01
October
2021
|
17:20 PM
Europe/Amsterdam

Pitt-CMU Team Clinches $3M NSF Grant to Examine the Brain’s Internal States

A team of researchers from the University of Pittsburgh and Carnegie Mellon University were recently awarded a three-million dollar grant from the National Science Foundation (NSF). Over the next five years, the award will support research and trainees investigating internal states in the brain, such as motivation, attention, and arousal. The investigators take a unique approach to this challenge, using brain-computer interfaces (BCIs) to provide “neurofeedback.”

The research will be jointly led by Pitt’s Aaron Batista and Carnegie Mellon’s Steve Chase, Matt Smith, and Byron Yu.

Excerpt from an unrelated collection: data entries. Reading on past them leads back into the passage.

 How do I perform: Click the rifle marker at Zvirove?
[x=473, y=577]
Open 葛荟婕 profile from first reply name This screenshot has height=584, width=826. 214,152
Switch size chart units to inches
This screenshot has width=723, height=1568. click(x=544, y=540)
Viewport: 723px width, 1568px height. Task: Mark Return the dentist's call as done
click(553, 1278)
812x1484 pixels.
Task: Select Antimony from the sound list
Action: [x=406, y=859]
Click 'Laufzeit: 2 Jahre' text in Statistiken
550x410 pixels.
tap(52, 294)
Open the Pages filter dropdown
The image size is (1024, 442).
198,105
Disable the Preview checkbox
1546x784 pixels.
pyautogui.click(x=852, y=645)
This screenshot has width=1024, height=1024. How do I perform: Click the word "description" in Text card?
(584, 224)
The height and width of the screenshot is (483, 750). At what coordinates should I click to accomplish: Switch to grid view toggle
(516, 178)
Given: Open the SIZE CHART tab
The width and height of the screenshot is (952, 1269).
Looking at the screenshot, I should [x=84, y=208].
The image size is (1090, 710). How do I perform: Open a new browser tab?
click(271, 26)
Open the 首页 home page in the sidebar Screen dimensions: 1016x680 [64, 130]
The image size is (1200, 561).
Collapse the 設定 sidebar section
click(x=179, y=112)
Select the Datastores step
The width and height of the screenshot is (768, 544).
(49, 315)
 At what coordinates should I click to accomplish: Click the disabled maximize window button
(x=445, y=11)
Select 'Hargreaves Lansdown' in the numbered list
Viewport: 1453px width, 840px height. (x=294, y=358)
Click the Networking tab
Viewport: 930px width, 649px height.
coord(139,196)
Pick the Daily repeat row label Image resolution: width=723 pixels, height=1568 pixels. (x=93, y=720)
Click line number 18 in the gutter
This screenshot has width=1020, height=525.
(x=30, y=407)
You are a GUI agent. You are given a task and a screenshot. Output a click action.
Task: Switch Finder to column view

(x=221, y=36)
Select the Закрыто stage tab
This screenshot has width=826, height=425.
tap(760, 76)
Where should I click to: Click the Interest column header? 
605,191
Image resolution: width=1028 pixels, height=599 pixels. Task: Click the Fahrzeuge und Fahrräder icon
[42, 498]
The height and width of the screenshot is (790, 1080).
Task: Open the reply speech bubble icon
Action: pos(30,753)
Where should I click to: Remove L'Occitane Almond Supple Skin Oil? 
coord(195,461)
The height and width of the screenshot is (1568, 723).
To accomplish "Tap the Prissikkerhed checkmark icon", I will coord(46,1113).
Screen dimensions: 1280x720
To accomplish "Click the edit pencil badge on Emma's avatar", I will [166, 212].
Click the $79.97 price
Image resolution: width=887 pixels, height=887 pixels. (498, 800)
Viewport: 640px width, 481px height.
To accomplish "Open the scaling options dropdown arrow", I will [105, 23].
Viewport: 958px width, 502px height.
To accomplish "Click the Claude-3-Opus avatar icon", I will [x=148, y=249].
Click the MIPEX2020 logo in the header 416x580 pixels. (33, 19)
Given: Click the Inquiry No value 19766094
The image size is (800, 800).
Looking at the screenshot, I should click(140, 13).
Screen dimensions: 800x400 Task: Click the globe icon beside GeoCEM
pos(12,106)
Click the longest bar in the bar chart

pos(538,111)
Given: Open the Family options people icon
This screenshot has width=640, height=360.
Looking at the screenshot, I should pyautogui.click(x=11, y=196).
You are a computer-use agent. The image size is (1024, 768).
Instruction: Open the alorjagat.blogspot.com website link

“What we have been finding over the past few years is that in areas of the motor cortex, where you expect signals to be related to movement, there are also signals related to internal states,” said Batista, professor of bioengineering at Pitt. “This sets the stage for us to study the use of brain-computer interfaces to not only influence motor control, but also one’s frame of mind.”

This sets the stage for us to study the use of brain-computer interfaces to not only influence motor control, but also one’s frame of mind.
Aaron Batista, Professor of Bioengineering, University of Pittsburgh

BCI technology provides direct communication between the brain and a machine. It is mainly being developed as a rehabilitative tool for motor control, but with this award, the research team will explore a novel approach of this pioneering technology.

“Over the years we have developed methods to identify some of the internal states in the brain, and with this grant, we can now target those signals directly by structuring the feedback that the subject receives,” Batista explained.

The team recently published an article showing that animals exhibit decreased performance at motor skills when the incentives are unusually high, which was one of their first forays into demonstrating how internal states of motivation influence performance. 

While much of their previous work focused on the motor and somatosensory cortex of the brain, in this project, they will also examine the prefrontal cortex. Matt Smith, associate professor of biomedical engineering at CMU, will leverage his expertise in the internal state of attention, which connects conditions like attention deficit disorder and obsessive-compulsive disorder. By combining experimental research with computational and theoretical approaches, headed by CMU’s Yu and Chase, rapid progress is expected on these important questions.

This project is in collaboration with the Center for Neural Basis of Cognition, a cross-university research and educational program between Carnegie Mellon and the University of Pittsburgh that leverages each institution’s strengths to investigate the cognitive and neural mechanisms that give rise to biological intelligence and behavior.